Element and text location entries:
★ ★ ★ ★
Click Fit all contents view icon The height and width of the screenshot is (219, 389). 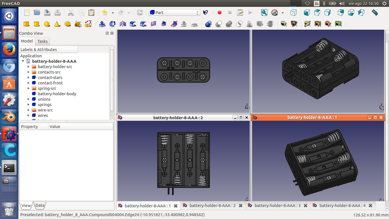coord(264,13)
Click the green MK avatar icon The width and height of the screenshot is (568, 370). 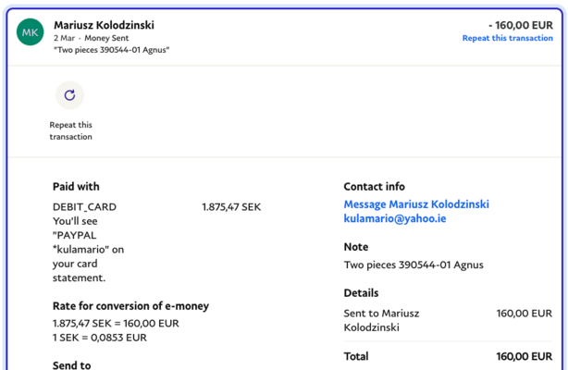pyautogui.click(x=31, y=32)
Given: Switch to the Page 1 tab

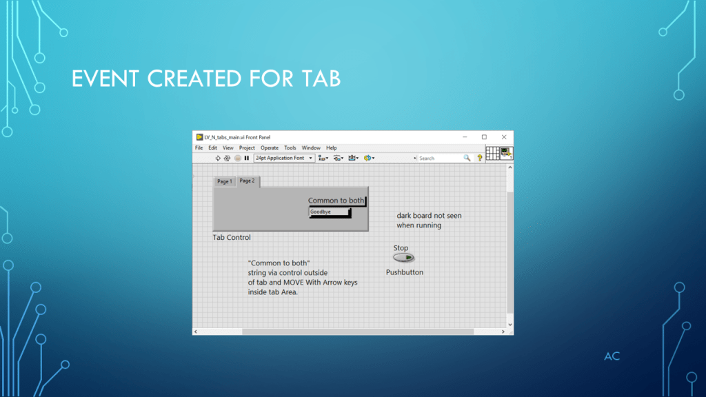Looking at the screenshot, I should pyautogui.click(x=225, y=181).
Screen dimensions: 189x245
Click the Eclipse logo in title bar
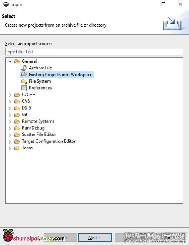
★ ★ ★ ★
Output as a Markdown table with the columns No. and Text the lines starting with the line containing "Screen dimensions: 189x245" and going on through the end of the entries. Number the rows, skip any blank lines, and leave the pictures out.

Reply:
| No. | Text |
|---|---|
| 1 | Screen dimensions: 189x245 |
| 2 | Click the Eclipse logo in title bar |